As only studies published in English were considered within the inclusion criteria, as well as just published studies, it is possible that there are studies that have been published in other languages, also unpublished articles that could have been included in this review. Other limitations could be that even though all included studies used the same design (cross-sectional design), the questionnaires that were used to conduct surveys in this particular area were different and some studies did not state which questionnaire was used or failed to provide information regarding the validity of the tools. Therefore, it was difficult to directly compare studies and the reliability of these included studies in this review could be compromised [74, 90]. In the quality analysis, 15 of the 36 included studies were judged to be only fair quality (see Appendix 3). The reason for a fair quality score instead of a good quality score is that these articles had some methodological limitations. However, almost two-thirds of the included studies, 25 out of the 36 (69.44%), were rated as of good quality. Included studies were from high and low income countries and thus different healthcare systems and cultural beliefs across people form these countries could have affected their attitudes and knowledge towards CPM. Moreover, the possibility of bias could have happened during the reporting of outcomes.

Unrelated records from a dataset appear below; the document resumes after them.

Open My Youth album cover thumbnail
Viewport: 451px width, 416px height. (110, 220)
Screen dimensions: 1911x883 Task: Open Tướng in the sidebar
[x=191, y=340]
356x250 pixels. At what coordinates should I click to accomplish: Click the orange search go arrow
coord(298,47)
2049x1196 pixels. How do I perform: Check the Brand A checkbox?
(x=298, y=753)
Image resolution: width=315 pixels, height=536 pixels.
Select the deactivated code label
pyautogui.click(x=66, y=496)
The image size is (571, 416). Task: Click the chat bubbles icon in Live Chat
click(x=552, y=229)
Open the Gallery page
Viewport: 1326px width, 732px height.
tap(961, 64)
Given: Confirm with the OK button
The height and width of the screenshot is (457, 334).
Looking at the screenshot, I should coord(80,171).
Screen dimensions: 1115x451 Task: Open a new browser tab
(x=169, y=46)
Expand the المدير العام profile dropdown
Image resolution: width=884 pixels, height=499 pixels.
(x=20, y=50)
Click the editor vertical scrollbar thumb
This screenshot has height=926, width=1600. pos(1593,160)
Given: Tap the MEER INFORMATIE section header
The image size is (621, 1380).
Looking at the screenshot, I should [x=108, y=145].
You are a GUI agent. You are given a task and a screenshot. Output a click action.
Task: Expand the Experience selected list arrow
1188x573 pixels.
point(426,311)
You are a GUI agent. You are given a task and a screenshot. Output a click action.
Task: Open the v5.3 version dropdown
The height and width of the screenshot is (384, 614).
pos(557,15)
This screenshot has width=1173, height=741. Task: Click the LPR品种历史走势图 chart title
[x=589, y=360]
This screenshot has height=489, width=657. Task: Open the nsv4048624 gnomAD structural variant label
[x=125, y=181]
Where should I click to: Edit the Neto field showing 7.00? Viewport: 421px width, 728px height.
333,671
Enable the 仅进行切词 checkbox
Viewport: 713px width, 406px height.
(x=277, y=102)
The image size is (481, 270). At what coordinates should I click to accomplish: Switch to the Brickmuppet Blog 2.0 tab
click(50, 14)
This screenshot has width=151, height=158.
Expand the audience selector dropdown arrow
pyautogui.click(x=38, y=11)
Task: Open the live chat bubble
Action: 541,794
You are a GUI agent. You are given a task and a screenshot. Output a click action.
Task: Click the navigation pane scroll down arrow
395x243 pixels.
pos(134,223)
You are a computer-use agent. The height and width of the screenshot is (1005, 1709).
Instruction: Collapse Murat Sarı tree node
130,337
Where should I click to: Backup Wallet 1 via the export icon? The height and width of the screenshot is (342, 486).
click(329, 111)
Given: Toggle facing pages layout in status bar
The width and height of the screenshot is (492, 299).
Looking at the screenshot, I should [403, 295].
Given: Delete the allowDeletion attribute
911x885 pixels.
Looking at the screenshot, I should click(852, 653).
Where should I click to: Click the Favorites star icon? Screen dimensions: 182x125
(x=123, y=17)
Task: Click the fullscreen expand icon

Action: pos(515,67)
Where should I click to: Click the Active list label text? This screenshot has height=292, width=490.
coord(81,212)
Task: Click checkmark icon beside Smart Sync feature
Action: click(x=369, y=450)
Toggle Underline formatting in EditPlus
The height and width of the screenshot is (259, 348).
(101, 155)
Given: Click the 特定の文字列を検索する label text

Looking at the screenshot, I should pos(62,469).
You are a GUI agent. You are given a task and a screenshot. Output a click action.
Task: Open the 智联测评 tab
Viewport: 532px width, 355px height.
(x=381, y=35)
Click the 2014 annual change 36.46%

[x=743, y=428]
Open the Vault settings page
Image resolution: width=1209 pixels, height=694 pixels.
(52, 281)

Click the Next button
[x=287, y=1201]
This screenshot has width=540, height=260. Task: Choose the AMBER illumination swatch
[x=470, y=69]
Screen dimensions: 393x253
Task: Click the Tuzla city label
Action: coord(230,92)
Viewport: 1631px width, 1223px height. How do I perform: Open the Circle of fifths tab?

Implications for Clinical Practice

Healthcare professionals should follow specific guidelines for CPM, which have been established by WHO [91] and NICE [10, 66]. Moreover, knowledge and attitudes of professionals need to be improved by intensive training on opioids and educational interventions about cancer pain and its management in order to have effective CPM. Likewise, patients, caregivers and the public will need different approaches to improve general awareness and obtain an adequate level of knowledge about CPM.

Implications for Research

All studies included in this review were quantitative studies. More in-depth understanding of the conceptions and attitudes towards CPM can be provided by qualitative studies [93]. Additionally, qualitative methods could help to identify the factors which can influence the professionals, cancer patients, caregivers and the general public’s attitudes and knowledge towards CPM [93]. Furthermore, more updated studies within CPM are needed to generate more contemporary data in this area.

Conclusions

This systematic review confirms that there are still barriers to effective CPM by professionals, patients, caregivers and the general publics’ lack of knowledge and/or poor attitudes towards CPM, which might result in unalleviated cancer pain. More detailed understanding of how these attitudes arise within different contexts and tailoring educational initiatives to address these are likely to have most impact on improving CPM.